** Opening Excerpt provided block **

In this experiment, I explored the use of p5.js — a web-based framework derived from Processing — to build an interactive system where a physical button controls a web animation. By using the Web Serial API, I successfully achieved real-time data interaction between a browser and a physical sensor device for the first time.

During the process, I became familiar with:

Using the p5.js online development environment;
The navigator.serial mechanism for serial communication in browsers;
Programming dynamic visual feedback on web pages;

Compared to Processing, p5.js is better suited for directly showcasing interactive projects on the web. It is more aligned with front-end web development but also requires a deeper understanding of JavaScript.

3. Python + Tkinter + PySerial

A) Tool Overview

In this experiment, I explored how to use Python together with the Tkinter graphical user interface (GUI) library and the PySerial serial communication library to create a desktop-based interactive application. This method does not rely on the browser, making it more suitable for developing locally running programs with high compatibility and flexibility.

** Closing Excerpt provided block **

### Task 1
Translate this sentence from the excerpt into Spanish: "Compared to Processing, p5.js is better suited for directly showcasing interactive projects on the web."

** Opening The data block **

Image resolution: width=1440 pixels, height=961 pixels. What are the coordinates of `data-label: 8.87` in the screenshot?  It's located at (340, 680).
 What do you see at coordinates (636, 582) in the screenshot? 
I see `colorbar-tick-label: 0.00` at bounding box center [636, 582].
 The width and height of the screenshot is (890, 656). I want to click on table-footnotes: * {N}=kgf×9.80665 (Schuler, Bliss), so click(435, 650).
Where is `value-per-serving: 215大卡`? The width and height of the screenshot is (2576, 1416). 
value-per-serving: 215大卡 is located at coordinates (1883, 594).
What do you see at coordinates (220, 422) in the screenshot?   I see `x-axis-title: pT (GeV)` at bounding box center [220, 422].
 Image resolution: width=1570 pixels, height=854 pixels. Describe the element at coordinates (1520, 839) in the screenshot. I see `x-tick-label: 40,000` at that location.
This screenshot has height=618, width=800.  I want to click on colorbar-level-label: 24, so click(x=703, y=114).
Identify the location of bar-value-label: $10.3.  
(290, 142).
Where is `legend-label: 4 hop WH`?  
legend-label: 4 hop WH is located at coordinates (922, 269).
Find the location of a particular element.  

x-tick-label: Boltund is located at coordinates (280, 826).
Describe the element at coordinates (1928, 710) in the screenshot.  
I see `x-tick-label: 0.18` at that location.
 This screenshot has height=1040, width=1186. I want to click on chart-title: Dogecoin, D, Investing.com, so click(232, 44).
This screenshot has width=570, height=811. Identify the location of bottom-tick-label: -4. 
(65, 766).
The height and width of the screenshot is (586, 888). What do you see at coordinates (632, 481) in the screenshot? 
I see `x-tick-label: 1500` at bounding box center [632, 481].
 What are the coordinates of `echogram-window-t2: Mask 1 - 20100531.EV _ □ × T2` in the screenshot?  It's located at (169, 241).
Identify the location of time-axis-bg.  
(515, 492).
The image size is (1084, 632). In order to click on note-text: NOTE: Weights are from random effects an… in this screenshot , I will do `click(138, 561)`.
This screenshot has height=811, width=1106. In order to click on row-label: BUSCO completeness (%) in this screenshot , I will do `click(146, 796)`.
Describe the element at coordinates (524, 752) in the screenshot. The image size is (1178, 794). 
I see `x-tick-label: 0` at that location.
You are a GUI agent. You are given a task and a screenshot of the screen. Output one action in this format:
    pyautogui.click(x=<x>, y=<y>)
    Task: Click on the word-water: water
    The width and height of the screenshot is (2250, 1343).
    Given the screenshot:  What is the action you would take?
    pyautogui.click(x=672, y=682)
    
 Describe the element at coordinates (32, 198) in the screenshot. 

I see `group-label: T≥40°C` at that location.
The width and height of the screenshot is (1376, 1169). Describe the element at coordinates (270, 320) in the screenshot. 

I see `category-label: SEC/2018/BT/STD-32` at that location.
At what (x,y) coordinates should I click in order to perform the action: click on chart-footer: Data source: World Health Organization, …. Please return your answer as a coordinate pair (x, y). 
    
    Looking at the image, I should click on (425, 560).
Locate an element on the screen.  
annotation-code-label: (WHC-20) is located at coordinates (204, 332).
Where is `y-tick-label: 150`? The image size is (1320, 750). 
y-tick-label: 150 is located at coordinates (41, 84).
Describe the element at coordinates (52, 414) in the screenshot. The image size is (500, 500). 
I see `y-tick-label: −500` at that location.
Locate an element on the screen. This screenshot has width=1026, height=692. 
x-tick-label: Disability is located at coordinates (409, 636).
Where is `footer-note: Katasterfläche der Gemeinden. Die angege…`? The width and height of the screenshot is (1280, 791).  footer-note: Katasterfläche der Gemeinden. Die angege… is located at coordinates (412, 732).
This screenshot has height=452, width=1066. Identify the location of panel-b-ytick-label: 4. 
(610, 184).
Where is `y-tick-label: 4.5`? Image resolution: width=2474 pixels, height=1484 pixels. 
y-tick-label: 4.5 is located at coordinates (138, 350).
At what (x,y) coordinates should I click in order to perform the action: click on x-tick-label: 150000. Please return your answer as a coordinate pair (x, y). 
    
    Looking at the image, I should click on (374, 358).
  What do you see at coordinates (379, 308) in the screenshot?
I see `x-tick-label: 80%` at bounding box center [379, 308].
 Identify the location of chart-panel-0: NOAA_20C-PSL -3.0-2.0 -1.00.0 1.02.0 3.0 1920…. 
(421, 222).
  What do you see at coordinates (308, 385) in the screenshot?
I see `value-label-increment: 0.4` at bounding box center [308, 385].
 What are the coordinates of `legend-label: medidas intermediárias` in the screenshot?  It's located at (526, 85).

** Closing The data block **

### Task 2
Rewrite the entries from the first one down through the line that contains "x-tick-label: Boltund is", replacing "Where is" with "Locate" and leaving everything else as it is.

### Solution 1
En comparación con Processing, p5.js es más adecuado para mostrar directamente proyectos interactivos en la web.

### Solution 2
Image resolution: width=1440 pixels, height=961 pixels. What are the coordinates of `data-label: 8.87` in the screenshot?  It's located at (340, 680).
 What do you see at coordinates (636, 582) in the screenshot? 
I see `colorbar-tick-label: 0.00` at bounding box center [636, 582].
 The width and height of the screenshot is (890, 656). I want to click on table-footnotes: * {N}=kgf×9.80665 (Schuler, Bliss), so click(435, 650).
Locate `value-per-serving: 215大卡`? The width and height of the screenshot is (2576, 1416). 
value-per-serving: 215大卡 is located at coordinates (1883, 594).
What do you see at coordinates (220, 422) in the screenshot?   I see `x-axis-title: pT (GeV)` at bounding box center [220, 422].
 Image resolution: width=1570 pixels, height=854 pixels. Describe the element at coordinates (1520, 839) in the screenshot. I see `x-tick-label: 40,000` at that location.
This screenshot has height=618, width=800.  I want to click on colorbar-level-label: 24, so click(x=703, y=114).
Identify the location of bar-value-label: $10.3.  
(290, 142).
Locate `legend-label: 4 hop WH`?  
legend-label: 4 hop WH is located at coordinates (922, 269).
Find the location of a particular element.  

x-tick-label: Boltund is located at coordinates (280, 826).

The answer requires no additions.